As we have stated above, price observation is directly not possible for most of the uses. However, even the indirect calculation, after cleaning the exchange rate effects, requires further special royalty accounting know-how. The way royalties are accounted for and earned is different in the various sales formats of music. Mechanical royalties are paid upfront in lump sum, public performance royalties are paid per annum, and streaming royalties are accrued until reaching a threshold. In practice this means that many UK music business reported streaming income very difficult to connect to a consistent timeframe, geographic segment, and a proper weight of exchange rates. We there are many arguments for analysing music streaming within the geographical scope of a national UK market, we demonstrate that such an analysis is easier said than done. In our paper we draw the attention to computer simulations that we made for the Music Creators’ Earning report to show various pitfalls, particularly not considering the exchange rate effects of rightsholder income.

In our experience, most music undertakings and their trade associations are not equipped with the data processing, accounting, or statistical capacity to adequately report revenues by geographical segments. This means that there is no easily verifiable source of the domestic, national and export income, and reliance on the industry’s internal reports, which are clearly not compiled for a competition law-based inquiry, is risky.

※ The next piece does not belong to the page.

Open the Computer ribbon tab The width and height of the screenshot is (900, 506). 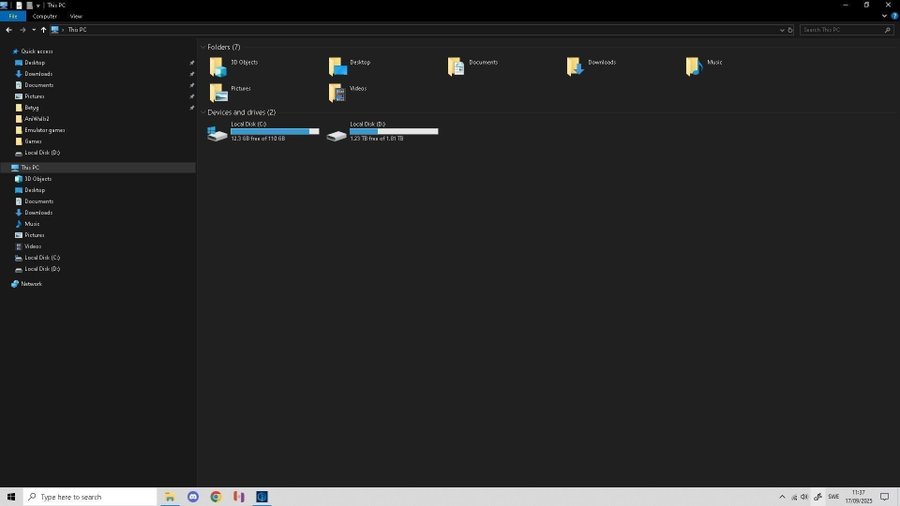click(x=44, y=16)
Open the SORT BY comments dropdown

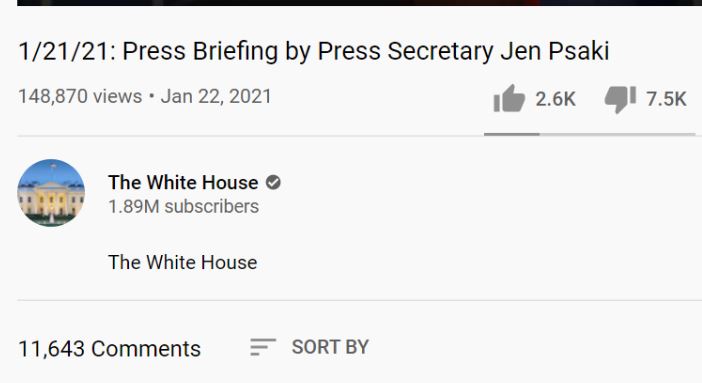coord(309,347)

Some of these problems are solved by the Digital Music Observatory, a working demo of the planned European Music Observatory is solving. It grew out of the Central & Eastern European Music Industry Databases (CEEMID) initiative in 2014, in which righthsolders from three countries attempted to solve this problem (Artisjus et al. 2014; Antal 2017b). By 2019, CEEMID had collected information on 20 European markets, including the United Kingdom, and processed data on far more markets—this data has been used in various competition law-based analysis and modelling outside of the United Kingdom.

The idea of this observatory was brought to the UK policy debate on music streaming by the observatory’s only (former) British users, via the Written evidence submitted by The state51 Music Group to the Economics of music streaming review of the DCMS Committee (state51 Music Group 2020; Antal 2020). The state51 music group, through its distribution arm, has been supporting the creation of the largest ever European market report, the Central European Music Industry Report, and supported the creation of the CEEMID-CI indexes, which, for the first time provided a stock-index type of view from an individual rightsholder’s perspective on volume and price movements in the UK and in other countries (Antal 2020). The state51 music group drew attention to the observatory approach and this work in the Digital, Culture, Media and Sport Committee (DCMS) Select Committee of the British House of Commons. The Music Creator Earnings’ Project, that created the Intellectual Property Office’s Music Creator Earnings’ in the Digital Era report individually contacted the Digital Music Observatory (successor of CEEMID) and state51, and eventually with the permission of state51, the project commissioned our report that re-uses the CEEMID-CI indexes. The MCE project also committed to share data in the Digital Music Observatory.

This paper grew out of the analysis we have provided for the Music Creator Earnings’ Project, hat created the Intellectual Property Office’s Music Creator Earnings’ in the Digital Era report (Antal 2021b). We were tasked with providing longitudinal analysis of earnings development and relating our findings to equitable remuneration. The starting point of our work was centred around a very broadly defined problem: how much money music creators (rightsholders) earn from streaming, how these earnings are distributed, and how the earnings and their distribution have developed during the last decade. Eventually that analysis only got a single paragraph and a footnote in the Music creators’ earnings in the digital era report and was published as an accompanying document independently of the main report, An Empirical Analysis of Music Streaming Revenues and Their Distribution.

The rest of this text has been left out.